Bjorn Lomborg was an established and respected liberal scientist who believed completely in global warming and for that reason set out to disprove the theories of American economist Julian Simon. Simon claimed the world’s environment was improving and not getting worse.
Lomborg actually studied the data and concluded Simon had been right for the most part. He dared publish his research in his book The Skeptical Environmentalist, and overnight turned from a rising star of the scientific community to an intellectual leper shunned by his peers. The late great Michael Crichton described his treatment by the scientific community as “relentless ad-hominem attacks, which can only mean his conclusions were unobjectionable in any serious scientific way”.
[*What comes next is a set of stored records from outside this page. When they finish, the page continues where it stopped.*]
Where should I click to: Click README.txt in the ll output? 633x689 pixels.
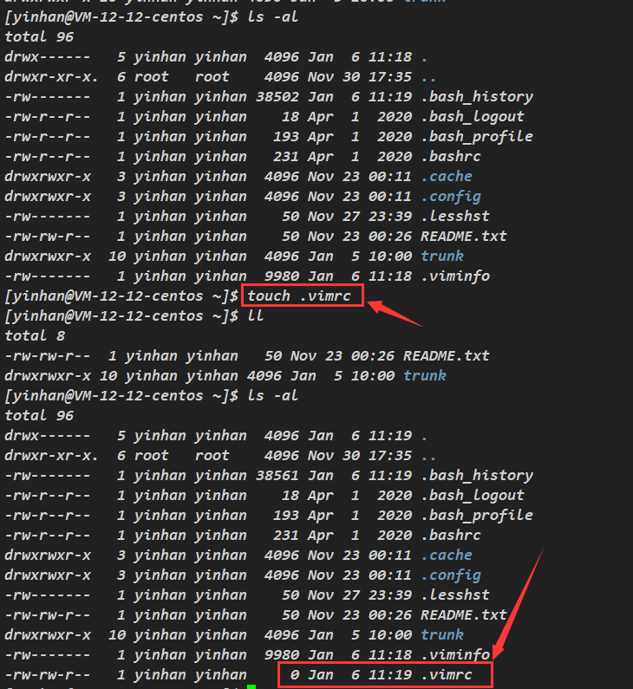coord(447,355)
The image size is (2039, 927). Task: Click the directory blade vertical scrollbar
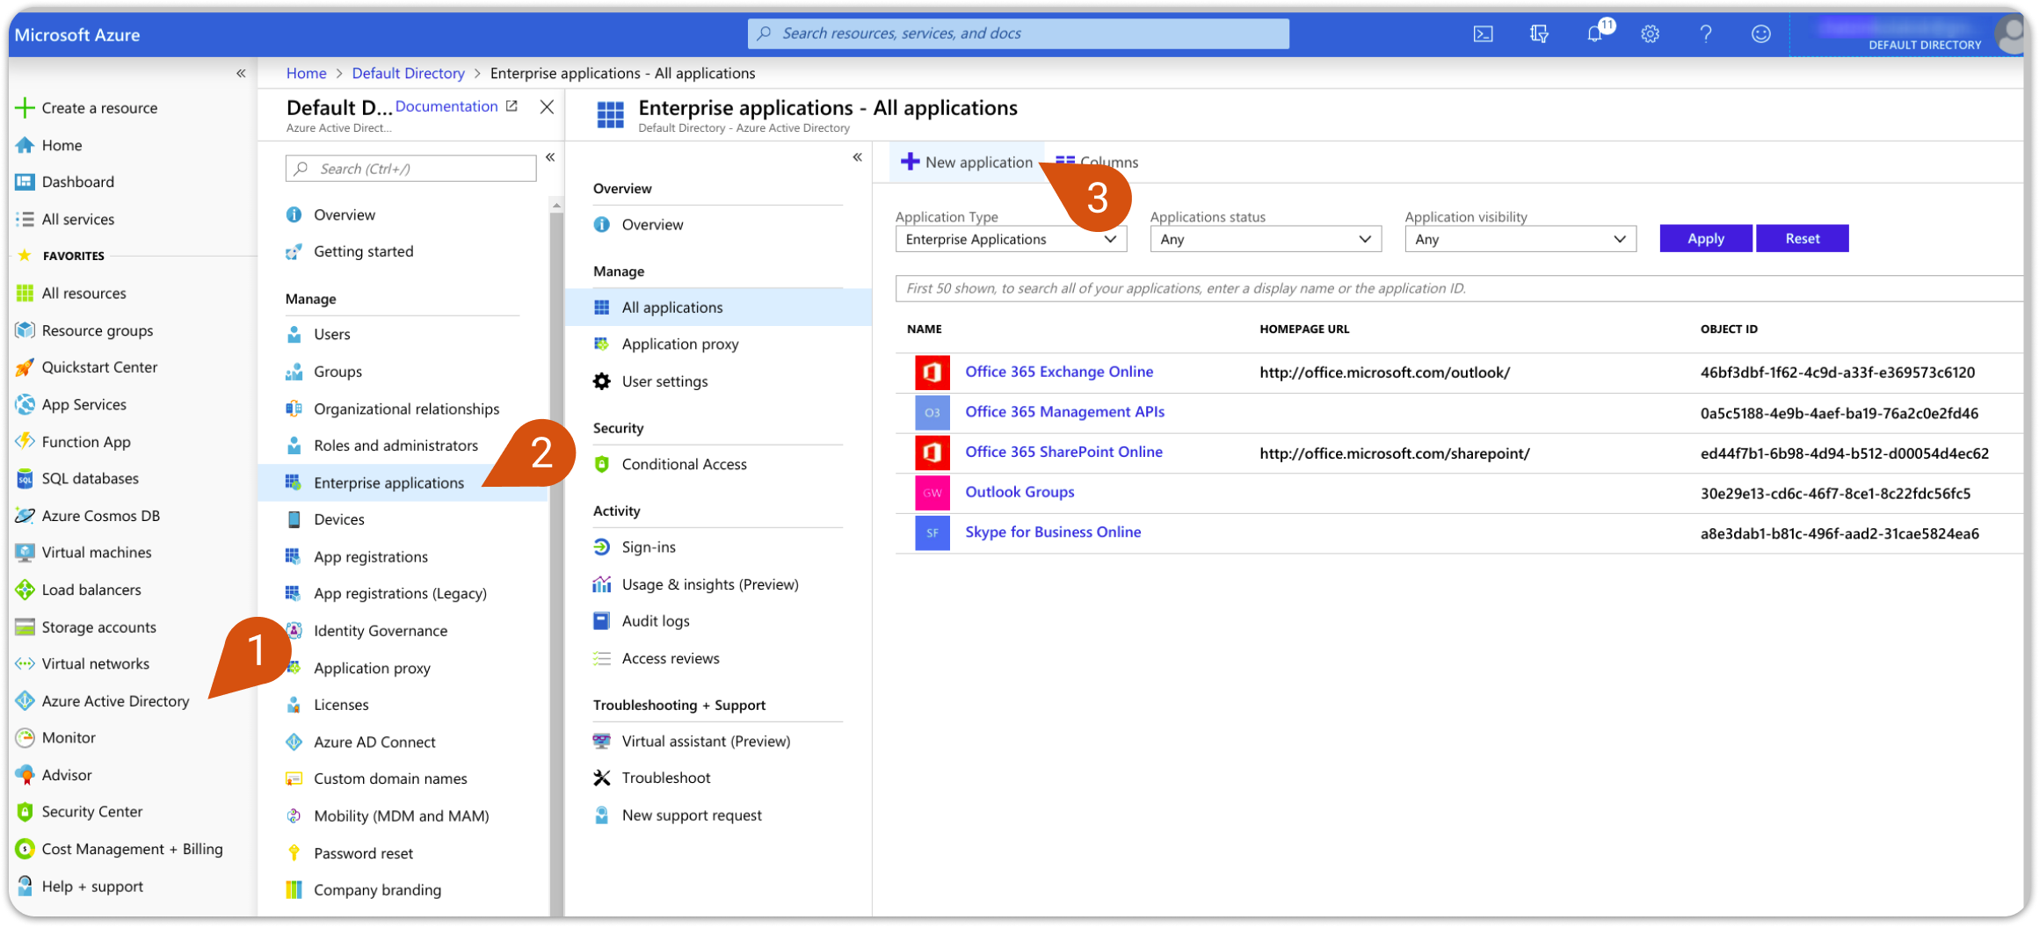coord(555,562)
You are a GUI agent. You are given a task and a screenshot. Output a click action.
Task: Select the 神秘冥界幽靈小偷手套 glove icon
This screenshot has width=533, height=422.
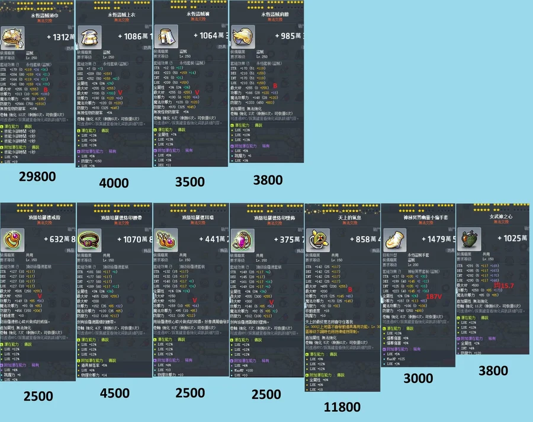(395, 238)
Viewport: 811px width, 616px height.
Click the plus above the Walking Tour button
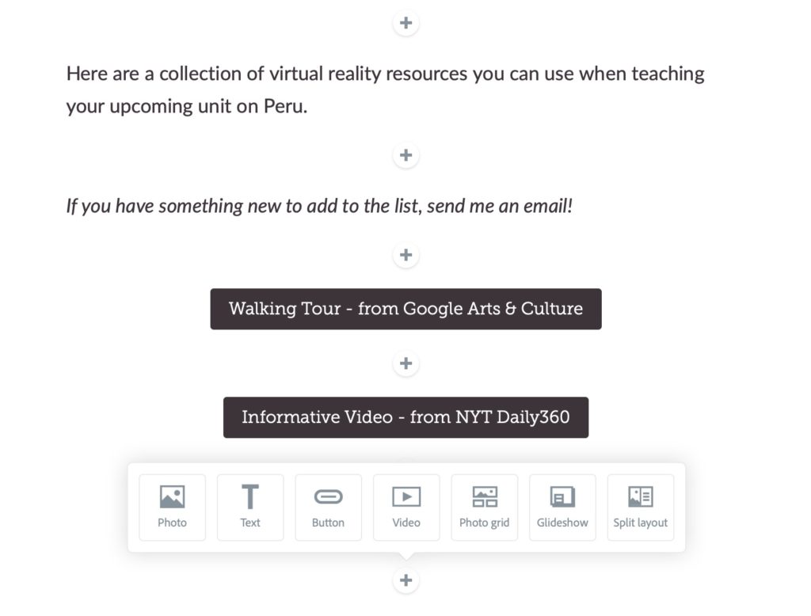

Crichton himself would come to understand how Lomborg felt better than anyone his novel State of Fear was published. Critics in the scientific community howled. They complained the novel was fictional but said curiously little to refute the 31 pages of bibliographical sources of information Crichton provided at the end of his book. His brilliant speech at the National Press Club in 2005 used public data obtained from the UN that eviscerated the theory of global warming completely in 2005; too bad no one reported it.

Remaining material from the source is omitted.